Mineros alertaron en 2003 y 2004 de irregularidades en prejubilaciones

Antes de que estallara el escándalo de los expedientes de regulación de empleo que investiga el juzgado de Instrucción número 6 de Sevilla se produjeron avisos de colectivos afectados sobre algunas de las irregularidades destapadas posteriormente.

Mineros alertaron en 2003 y 2004 de irregularidades en prejubilaciones
Mineros alertaron en 2003 y 2004 de irregularidades en prejubilaciones

Un claro ejemplo es el del anillo minero de la faja pirítica de Huelva, uno de los principales focos de ilegalidad de una trama de la que hasta ahora han trascendido, en total, 72 intrusos y otras 111 irregularidades administrativas. Trabajadores de la mina de Tharsis que se quedaron fuera de las prejubilaciones financiadas por la Junta ya alertaron a través de distintos escritos remitidos al Defensor del Pueblo Andaluz entre 2003 y 2004 de la existencia de beneficiarios de pólizas que ni siquiera habían trabajado en las minas o de la inexacta aplicación de los coeficientes laborales.

Uno de los escritos con fecha de entrada de 31 de marzo de 2004 en el Defensor del Pueblo y al que ha accedido LA RAZÓN es muy claro en este sentido. Advierte (tal y como puede leerse en su totalidad en el documento reproducido sobre estas líneas) de todo un rosario de irregularidades: «prejubilados sin ser mineros», «empresarios prejubilados» o trabajadores de Insersa que se acogieron a las ayudas con «cuarenta y dos años». «Seguiría y seguiría poniendo más» ejemplos, continúa la información. Lo cierto es que este escrito remitido al Defensor recoge un cúmulo de presuntas ilegalidades en una lista de empresas de la faja pirítica de Huelva que coincide casi exactamente con la que tiene actualmente encima de la mesa Mercedes Alaya: la Bolsa de Tharsis, Insersa, Navan Resources o Almagrera. La completarían los ERE de Minas de Río Tinto y Filón Sur sobre los que también ha pedido información Alaya y está investigando.
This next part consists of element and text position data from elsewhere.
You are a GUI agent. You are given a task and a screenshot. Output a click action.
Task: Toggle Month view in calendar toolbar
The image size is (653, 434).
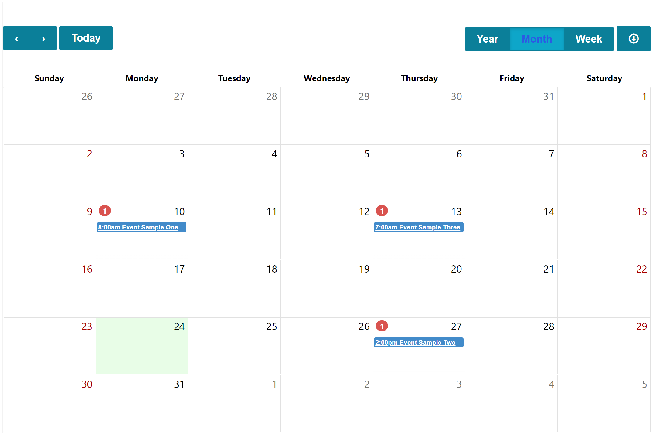pos(536,38)
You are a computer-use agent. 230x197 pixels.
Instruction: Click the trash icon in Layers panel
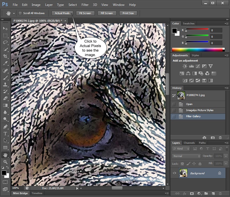point(220,193)
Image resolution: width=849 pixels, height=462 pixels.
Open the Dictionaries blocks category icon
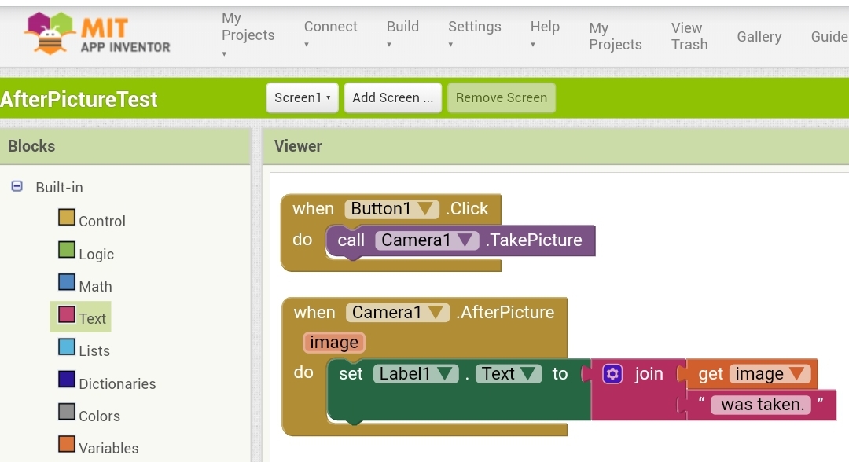tap(67, 380)
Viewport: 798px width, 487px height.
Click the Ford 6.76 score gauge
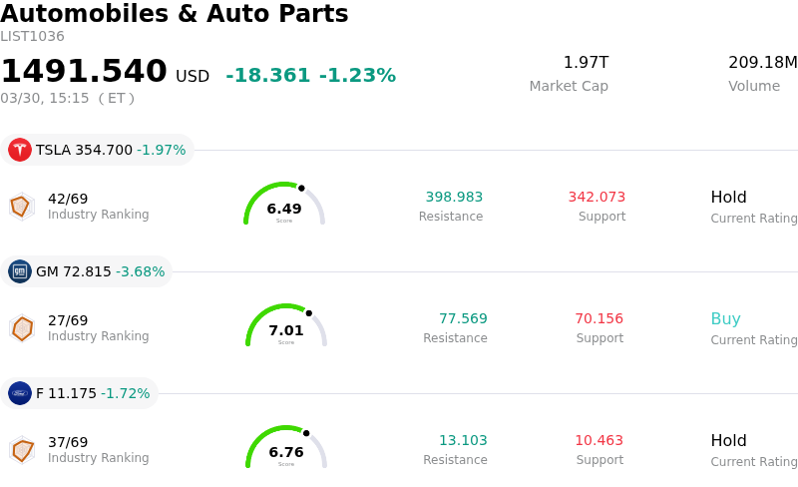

Otra de las quejas remitidas al Defensor del Pueblo Andaluz en diciembre de 2003, escrita a mano, abunda en las mismas críticas. Señala que entre los prejubilados se encuentran personas «que no han sido ni mineros» y alude directamente «a un compañero del surtidor de Alosno (Huelva)». «Aquí hay más delito porque no han visto la mina ni por dentro ni por fuera». «Y que conste que con esto no queremos dañar a nadie. Sólo queremos nuestros derechos igual que los demás». Las señales de alerta no llegaron solamente al Defensor del Pueblo Andaluz. «La Junta de Andalucía sabe por mi puño y letra que se ha producido un atropello contra un grupo de mineros. Lo sabe el Parlamento andaluz, José Antonio Viera (entonces consejero de Trabajo), Javier Barrero (ex secretario general del PSOE onubense), el Ministerio del Interior, Derechos Humanos, Manuel Pastrana (secretario general de CC OO-A), Carmelo Sanmartín (entonces subdelegado del Gobierno) y Anastasia Izquierdo (inspectora jefe de Inspección).

Añade asimismo la misiva al Defensor que el colectivo de antiguos trabajadores de Tharsis mantuvieron una reunión con el delegado provincial de Empleo y Desarrollo Tecnológico en Huelva (el socialista Manuel Alfonso Jiménez), «al que dijimos nuestras inquietudes. Le dijimos claramente que había compañeros en las mismas condiciones que nosotros». «Manuel Alfonso Jiménez quería que nosotros diéramos nombre y apellidos de los compañeros que se habían colado tanto en las prejubilaciones como en la bolsa de trabajo para quitarlos. Le dijimos: nosotros estamos aquí reclamando unos derechos, no a quitarles el cacho de pan a ningún compañero», continúa uno de los escritos remitido al Defensor del Pueblo, que entonces era el mismo que hoy, José Chamizo.

Un fondo de reptiles «electoralista»
Junto a las recientes denuncias de préstamos condonados y financiación de campañas de publicidad, con dinero procedente del «fondo de reptiles», el secretario general del PP-A, Antonio Sanz, sumó ayer un nuevo destino de la polémica partida: resolver conflictos laborales en época electoral. Según Sanz, el Gobierno andaluz echó mano de esos fondos para «parar huelgas y pagar salarios atrasados, coincidiendo con la campaña electoral». De esta manera, la Junta pretendía «callar bocas» y «buscar votos». Durante el próximo Pleno del Parlamento andaluz el PP preguntará al consejero de Empleo sobre este asunto.